Rankfm Versions Save

Factorization Machines for Recommendation and Ranking Problems with Implicit Feedback Data

v0.2.5

3 years ago

Added

  • working PyPI and GitHub pip installs on both OSX and Linux
  • wrapped the external Mersenne Twister C library to generate better random numbers for BPR/WARP training
  • added a MANIFEST.in to include all C source and headers in the sdist archive

Changed

  • changed the logic in setup.py to favor building extensions from the generated C source rather than re-cythonizing the .pyx files.
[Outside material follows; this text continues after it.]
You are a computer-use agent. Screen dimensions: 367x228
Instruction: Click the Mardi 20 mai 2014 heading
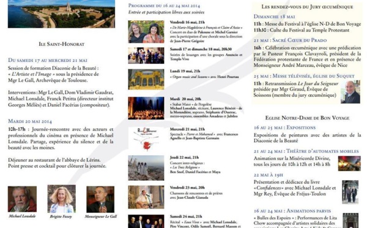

This is best practice according to the Cython docs.
  • removed Cython as a formal dependency as the generated C code will be included in the package sdist from now on.

v0.2.3

3 years ago

Changed

  • needed to instruct Python to compile the created .c file instead of the .pyx file as the latter doesn't get added to the sdist
  • build tested and working now on both OSX and Linux

v0.2.2

3 years ago

no changes, just syncing things up.

v0.2.0

3 years ago

Added

  • Cython back-end for _fit(), _predict(), _recommend() - the Cython _fit() function is 5X-10X faster than the original Numba version, and predict()/recommend() are about the same speed.

Changed

  • split regularization into two parameters: alpha to control the L2 regularization for user/item indicators and beta to control the regularization for user-features/item-features. In testing user-features/item-features tended to have exploding gradients/overwhelm utility scores unless more strongly regularized, especially with fairly dense side features. Typically beta should be set fairly high (e.g. 0.1) to avoid numerical instability.

v0.1.3

3 years ago

Changed

  • pull the string loss param out of the private Numba internals and into the public fit() function
  • change _init_interactions to extend rather than replace the user_items dictionary item sets
  • added conditional logic to skip expensive user-feature/item-feature dot products if user and/or item features were not provided in the call to fit(). This reduces training time by over 50% if just using the base interaction matrix (no additional user/item features).

Fixed

  • bug where similar_users(), similar_items() were performing validation checks on the original ID versus the zero-based index (wrong) instead of original values (correct) - this was causes a bunch of bogus assertion errors saying that the item_id wasn't in the training set

v0.1.2

3 years ago

Added

  • WARP loss - while slower to train this yields slightly better performance on dense interaction data and much better performance on highly sparse interaction data relative to BPR
  • new hyperparameters loss and max_samples
  • re-wrote the numba _fit() function to elegantly (IMHO) handle both BPR and WARP loss

v0.1.1

3 years ago

Added

  • added support for sample weights - you can now pass importance weights in addition to interactions
  • automatically determine the input data class (np.ndarray vs. pd.dataframe/pd.series)
  • assert/ensure that all model weights are finite after each training epoch to fail fast for exploding weights

Fixed

  • bug where pd.dataframe interactions with columns not named [user_id, item_id] were not getting loaded/indexed correctly - fixed by using the input class determination utility created

Changed

  • more efficient loops for updating item feature and user/item feature factor weights - this cuts training time by around 30% with no auxiliary features, and by 50%+ in the presence of auxiliary features

v0.1.0

3 years ago

Added

  • core package functionality
  • example notebook: quickstart.ipynb
  • source distribution and package wheel
  • basic test suite
  • CircleCI build, lint, test CI workflows